Secondly, based on adjust epsilon-SVR to build a smooth curve that can find out the total number of upregulated and downregulated genes is close to 50, 100, 150, and 200 that is shown in Fig. 19.3. The main concept of ε-SVR is proposed to find out the feature gene as in Fig. 19.4 under certain ε in SVR. If ε increased as red arrow then the total number of upregulated and downregulated would be reduced. The parameter ε could control how many genes would be filtered. Hence, using ε-SVR to filter out four classes of microarray data and record upregulated and downregulated genes is close to 50, 100, 150, and 200.

Fig. 19.3
figure 3

The feature genes, finding out via the proposed SVR with different ε values

Fig. 19.4
figure 4

The soft margin loss setting for SVM

Thirdly, count and record the genes frequency for each class. For example: the gene named A, it was filtered five times in class 1, ten times in class 2, and three times in class 3 and recorded it into gene sets like “Full 50,” “Full 100,” “Full 150,” and “Full 200”. “Full 50” means a gene set that finds out the total number of upregulated and downregulated genes close to 50 with each sample from original genes. Fourth, select feature genes from each class according to genes frequency rank (from high to low, and if had existed then selected minor). Finally, use multi-class SVC with parameter search methods to classification microarray data according to fourfold cross-validation and leave-one-out (LOO) cross-validation.

19.4 Experiment Results

In this study, the number of experiment sample is 41 and the number of genes is 9,600. Tissues were applied in the current study that included 6 normal, 13 benign OVT, 7 OVCAI, and 15 OVCAIII. Figure 19.5a and b shows the microarray dataset used the proposed approach with different feature genes under fourfold and LOO cross-validations, respectively.

Fig. 19.5
figure 5

Shown the proposed approach for the ovarian microarray data with different feature genes under (a) fourfold cross-validation and (b) LOO cross-validation

In general, more genes in microarray don’t guarantee to get greater prediction classification accuracy as Fig. 19.5. Besides, the prediction classification accuracy hadn’t linear relationship with genes number absolute. In Fig. 19.5b, the best prediction classification accuracy with LOO had used two or three genes. Table 19.2 shows the results of experiments that got greater predictive classification accuracy with less than the original gene number, whether fourfold and LOO cross-validation in this chapter.

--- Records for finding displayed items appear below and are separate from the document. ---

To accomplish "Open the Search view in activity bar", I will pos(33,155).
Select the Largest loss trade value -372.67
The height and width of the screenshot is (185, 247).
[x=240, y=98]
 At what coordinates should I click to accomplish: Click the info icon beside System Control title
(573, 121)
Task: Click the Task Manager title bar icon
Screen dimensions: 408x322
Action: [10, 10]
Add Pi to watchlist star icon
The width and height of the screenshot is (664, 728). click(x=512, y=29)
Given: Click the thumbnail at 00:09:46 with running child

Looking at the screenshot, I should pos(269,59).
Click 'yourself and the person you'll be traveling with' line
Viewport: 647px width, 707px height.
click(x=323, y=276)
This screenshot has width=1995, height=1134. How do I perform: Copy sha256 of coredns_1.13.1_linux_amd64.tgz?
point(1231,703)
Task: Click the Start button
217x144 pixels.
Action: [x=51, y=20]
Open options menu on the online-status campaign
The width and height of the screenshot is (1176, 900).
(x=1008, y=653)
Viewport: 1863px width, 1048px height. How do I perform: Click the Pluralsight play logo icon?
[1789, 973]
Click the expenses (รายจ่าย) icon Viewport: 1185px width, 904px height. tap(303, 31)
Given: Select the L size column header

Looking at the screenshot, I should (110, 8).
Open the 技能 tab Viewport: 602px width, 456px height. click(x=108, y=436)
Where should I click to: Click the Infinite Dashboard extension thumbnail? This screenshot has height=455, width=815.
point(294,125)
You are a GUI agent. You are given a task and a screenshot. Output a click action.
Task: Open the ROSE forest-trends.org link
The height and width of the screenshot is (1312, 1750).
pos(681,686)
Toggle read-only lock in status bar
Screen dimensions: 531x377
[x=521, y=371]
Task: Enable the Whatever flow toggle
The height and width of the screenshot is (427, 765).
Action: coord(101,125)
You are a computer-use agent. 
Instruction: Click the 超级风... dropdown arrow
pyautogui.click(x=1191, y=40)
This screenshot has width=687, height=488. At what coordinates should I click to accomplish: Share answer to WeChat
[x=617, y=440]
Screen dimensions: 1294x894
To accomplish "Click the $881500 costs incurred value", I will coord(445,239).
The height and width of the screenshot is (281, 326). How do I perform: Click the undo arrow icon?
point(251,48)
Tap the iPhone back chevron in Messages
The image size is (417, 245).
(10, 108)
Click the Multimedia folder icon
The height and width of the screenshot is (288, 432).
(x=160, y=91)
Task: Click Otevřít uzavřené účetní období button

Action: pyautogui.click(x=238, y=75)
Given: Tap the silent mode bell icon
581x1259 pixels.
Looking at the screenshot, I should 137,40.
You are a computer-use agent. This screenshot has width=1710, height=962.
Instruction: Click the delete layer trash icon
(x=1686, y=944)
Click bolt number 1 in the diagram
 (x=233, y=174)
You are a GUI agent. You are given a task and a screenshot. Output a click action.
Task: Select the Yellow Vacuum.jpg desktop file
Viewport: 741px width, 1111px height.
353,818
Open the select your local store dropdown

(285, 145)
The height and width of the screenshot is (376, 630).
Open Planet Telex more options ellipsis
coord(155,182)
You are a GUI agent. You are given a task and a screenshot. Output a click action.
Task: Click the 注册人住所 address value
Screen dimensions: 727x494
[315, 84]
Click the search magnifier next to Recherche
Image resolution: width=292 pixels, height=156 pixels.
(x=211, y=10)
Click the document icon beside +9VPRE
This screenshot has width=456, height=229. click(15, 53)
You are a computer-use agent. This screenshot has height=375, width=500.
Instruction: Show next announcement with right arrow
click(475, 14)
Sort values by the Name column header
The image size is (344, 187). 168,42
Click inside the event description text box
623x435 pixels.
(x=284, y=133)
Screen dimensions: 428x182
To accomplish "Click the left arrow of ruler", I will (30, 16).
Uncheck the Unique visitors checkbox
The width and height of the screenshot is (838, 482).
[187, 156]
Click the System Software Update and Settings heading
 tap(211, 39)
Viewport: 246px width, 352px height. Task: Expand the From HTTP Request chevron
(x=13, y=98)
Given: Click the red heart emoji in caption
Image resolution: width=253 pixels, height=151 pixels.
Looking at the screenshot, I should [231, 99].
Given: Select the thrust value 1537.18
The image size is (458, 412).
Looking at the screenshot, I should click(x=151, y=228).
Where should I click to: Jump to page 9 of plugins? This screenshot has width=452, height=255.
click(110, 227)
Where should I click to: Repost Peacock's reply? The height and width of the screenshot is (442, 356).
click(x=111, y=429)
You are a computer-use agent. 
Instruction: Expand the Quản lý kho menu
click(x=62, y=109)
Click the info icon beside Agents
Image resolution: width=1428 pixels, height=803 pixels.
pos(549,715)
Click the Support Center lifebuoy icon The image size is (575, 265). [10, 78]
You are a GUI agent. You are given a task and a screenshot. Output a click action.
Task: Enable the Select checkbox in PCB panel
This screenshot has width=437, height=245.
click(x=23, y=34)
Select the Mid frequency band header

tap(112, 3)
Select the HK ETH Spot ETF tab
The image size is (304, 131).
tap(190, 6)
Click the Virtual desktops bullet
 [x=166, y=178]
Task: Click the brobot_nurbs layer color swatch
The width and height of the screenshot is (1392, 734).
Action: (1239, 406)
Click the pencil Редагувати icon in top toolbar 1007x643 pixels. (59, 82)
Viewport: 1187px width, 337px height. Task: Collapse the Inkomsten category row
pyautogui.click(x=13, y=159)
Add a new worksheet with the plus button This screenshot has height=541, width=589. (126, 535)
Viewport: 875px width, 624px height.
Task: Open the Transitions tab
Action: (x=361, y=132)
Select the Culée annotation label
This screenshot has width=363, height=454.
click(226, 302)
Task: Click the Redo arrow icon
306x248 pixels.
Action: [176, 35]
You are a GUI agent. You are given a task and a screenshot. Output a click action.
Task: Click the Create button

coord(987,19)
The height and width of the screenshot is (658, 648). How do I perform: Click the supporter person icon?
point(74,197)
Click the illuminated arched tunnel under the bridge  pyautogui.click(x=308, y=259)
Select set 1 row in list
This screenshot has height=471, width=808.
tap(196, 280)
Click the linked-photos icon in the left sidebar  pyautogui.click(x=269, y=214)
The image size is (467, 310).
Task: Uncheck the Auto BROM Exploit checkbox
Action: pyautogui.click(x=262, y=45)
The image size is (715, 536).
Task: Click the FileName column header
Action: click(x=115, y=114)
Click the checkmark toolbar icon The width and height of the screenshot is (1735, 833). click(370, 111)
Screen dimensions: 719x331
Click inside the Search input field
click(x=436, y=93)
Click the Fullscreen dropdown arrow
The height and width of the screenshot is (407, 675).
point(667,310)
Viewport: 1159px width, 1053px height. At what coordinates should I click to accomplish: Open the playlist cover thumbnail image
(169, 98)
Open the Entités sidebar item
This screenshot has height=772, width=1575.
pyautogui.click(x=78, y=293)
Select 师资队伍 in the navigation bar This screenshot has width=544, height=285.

Table 19.2 The best prediction of classification accuracy of ovarian cancers under different feature genes with fourfold and LOO cross-validation

From the above results, in this chapter we successfully apply SVM for microarray data analysis.

19.5 Conclusions

It is difficult to find out the feature genes for cancer research. Additionally, the cost of disease detection has a relation with the number of genes in microarray. Hence, in this chapter, the proposed approach can reduce the number of genes after epsilon-SVR analysis. Also the simulation results revealed that higher prediction accuracy with less than the original gene number. That means the proposed approach can be effectively applied to selecting feature genes and prediction from microarray data with lower cost.